I applied to go on a little course. I'm already expecting this course to be stretching for me in some ways. I went along to the interview, and the interviewer (who I'm assuming, though I'd love to be wrong, is going to be the course tutor) looked a bit like an ex, a relationship that ended badly. I did fairly ok in the interview but it was difficult. Firstly it was an interview. Secondly, quite a high pressure interview, which I wasn't expecting it to be. Thirdly, I was being interviewed by a guy who looked quite like a guy who hurt me in a way that effected me quite badly at the time. (He's not attractive at all, it's not about that, the ex was an old friend I ended up with for various reasons, who I would never have picked based on looks.)
It effected me quite badly for a couple of days, I'd got all worked up about this stressful interview, crying etc, it took me a while to realise that part of it was he looked like my ex who was unpleasant to me.
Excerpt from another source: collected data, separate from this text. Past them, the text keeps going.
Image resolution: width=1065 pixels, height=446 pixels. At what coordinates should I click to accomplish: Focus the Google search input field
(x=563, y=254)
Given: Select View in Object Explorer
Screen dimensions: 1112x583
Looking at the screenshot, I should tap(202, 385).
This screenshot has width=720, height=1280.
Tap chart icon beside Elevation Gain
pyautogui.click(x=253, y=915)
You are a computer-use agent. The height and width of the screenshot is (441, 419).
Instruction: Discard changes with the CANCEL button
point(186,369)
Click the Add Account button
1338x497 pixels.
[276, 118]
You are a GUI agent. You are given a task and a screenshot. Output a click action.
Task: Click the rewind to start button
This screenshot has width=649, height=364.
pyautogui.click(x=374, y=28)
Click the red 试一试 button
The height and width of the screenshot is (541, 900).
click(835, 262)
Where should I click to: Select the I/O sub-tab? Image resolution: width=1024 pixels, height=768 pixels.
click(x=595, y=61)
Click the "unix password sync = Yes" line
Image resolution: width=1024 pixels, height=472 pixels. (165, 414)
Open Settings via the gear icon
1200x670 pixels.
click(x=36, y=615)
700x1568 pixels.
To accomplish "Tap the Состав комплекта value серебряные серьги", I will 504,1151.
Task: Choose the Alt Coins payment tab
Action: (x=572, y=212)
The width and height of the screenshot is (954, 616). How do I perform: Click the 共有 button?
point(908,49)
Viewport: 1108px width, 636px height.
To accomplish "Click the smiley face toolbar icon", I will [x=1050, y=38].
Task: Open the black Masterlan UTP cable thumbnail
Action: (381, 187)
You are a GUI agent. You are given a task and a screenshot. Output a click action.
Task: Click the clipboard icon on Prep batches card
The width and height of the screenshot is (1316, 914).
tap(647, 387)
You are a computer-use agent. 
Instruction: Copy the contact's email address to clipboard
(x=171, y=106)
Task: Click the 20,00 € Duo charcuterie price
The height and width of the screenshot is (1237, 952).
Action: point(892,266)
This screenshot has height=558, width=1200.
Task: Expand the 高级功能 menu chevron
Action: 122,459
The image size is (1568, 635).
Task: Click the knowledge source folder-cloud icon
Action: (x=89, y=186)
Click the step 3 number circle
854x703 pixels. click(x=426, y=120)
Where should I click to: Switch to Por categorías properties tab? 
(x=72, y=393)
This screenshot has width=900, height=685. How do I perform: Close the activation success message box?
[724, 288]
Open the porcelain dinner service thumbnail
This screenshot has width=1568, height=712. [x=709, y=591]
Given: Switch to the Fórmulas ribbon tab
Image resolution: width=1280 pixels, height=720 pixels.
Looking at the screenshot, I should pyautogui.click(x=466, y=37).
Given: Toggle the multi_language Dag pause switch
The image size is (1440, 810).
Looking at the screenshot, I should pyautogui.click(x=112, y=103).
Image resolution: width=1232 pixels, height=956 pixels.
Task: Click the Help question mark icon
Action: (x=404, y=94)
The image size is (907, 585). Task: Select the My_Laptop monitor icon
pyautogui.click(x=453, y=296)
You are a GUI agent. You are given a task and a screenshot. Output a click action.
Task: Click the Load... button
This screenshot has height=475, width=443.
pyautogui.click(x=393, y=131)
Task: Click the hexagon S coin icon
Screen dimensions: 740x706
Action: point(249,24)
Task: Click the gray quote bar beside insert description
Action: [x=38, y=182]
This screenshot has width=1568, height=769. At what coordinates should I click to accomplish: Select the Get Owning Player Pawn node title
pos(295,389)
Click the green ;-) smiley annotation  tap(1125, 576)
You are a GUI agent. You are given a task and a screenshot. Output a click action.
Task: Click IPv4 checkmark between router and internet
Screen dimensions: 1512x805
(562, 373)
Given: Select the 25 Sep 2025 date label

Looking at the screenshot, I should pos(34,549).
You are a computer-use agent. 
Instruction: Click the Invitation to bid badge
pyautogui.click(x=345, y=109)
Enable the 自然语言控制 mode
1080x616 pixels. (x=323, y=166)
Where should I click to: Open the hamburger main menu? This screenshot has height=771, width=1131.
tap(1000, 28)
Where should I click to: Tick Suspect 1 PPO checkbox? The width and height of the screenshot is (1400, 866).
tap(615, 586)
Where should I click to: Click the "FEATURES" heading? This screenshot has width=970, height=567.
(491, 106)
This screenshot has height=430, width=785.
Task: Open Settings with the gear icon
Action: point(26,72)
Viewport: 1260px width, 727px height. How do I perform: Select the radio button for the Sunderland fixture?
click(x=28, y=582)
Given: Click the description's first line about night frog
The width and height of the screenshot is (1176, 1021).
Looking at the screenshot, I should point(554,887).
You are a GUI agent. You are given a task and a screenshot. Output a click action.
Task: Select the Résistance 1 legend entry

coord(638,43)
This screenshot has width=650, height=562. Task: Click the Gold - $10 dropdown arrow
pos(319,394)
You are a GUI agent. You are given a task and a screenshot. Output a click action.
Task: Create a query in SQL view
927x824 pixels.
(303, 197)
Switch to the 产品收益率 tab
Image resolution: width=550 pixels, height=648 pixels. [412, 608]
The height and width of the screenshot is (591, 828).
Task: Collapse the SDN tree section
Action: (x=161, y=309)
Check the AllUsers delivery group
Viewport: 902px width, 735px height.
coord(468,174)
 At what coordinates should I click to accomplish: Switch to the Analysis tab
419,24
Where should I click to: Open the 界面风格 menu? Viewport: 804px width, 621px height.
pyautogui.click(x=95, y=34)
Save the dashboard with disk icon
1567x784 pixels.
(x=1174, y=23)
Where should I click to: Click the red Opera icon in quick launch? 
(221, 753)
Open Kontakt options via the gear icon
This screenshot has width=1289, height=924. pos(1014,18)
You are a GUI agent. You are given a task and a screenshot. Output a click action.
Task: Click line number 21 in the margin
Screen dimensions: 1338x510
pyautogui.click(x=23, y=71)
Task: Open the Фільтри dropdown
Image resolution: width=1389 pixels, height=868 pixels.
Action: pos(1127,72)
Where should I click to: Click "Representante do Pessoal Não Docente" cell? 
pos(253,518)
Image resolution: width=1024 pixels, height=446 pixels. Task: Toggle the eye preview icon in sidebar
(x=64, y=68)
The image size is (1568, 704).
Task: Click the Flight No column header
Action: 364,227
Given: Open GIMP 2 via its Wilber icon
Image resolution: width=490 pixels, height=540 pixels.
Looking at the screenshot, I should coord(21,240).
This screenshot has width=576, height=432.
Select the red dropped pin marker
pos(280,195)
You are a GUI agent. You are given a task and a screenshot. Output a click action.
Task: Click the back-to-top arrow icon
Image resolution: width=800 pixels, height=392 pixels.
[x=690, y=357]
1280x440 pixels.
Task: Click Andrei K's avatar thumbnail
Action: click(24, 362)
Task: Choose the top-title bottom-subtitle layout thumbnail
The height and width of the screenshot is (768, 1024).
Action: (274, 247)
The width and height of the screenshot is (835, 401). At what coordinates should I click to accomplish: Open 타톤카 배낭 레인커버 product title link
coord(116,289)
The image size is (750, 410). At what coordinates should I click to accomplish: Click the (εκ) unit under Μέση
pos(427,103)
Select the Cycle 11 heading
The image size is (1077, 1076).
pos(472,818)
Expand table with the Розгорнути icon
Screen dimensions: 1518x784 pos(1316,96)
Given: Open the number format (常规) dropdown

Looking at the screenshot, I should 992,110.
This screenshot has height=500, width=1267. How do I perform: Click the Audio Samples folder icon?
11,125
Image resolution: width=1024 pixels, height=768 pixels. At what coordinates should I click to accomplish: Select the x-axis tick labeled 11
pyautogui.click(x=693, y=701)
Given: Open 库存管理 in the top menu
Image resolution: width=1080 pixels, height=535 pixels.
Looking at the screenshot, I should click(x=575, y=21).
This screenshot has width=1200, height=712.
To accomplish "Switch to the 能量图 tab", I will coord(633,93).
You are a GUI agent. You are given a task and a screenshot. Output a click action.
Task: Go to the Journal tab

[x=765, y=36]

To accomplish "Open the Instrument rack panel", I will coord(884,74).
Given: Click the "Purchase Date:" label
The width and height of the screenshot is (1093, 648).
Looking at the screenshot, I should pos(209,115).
I'm doing the Freedom Programme (mostly out of interest, although a lot of men I've been with have had one or two nasty behaviours.) I mentioned that I'd had this happen and one of the women understood straight away. She said that if she sees anyone who looks like her ex (for her, it was especially if she was drunk) she finds it terrifying.
I fear that I will have to see this guy 4 hours a week for 7.5 months! And take his direction. Of course, I hope I'm wrong and someone else is the tutor.
Also, the problem is I had this happen once before, about a different past acquaintance, who effected me deeply, and that time I was right about the man and his look alike being similar- in fact, the guy who looked like him turned out to be even worse!
So, have you been in a similar situation and how did you cope?
I do have stuff I am doing for various things, which is therapy (including EMDR) which I'm sure will be helpful with this, but I wanted your experiences, hints and tips. Hope you can help. Thanks.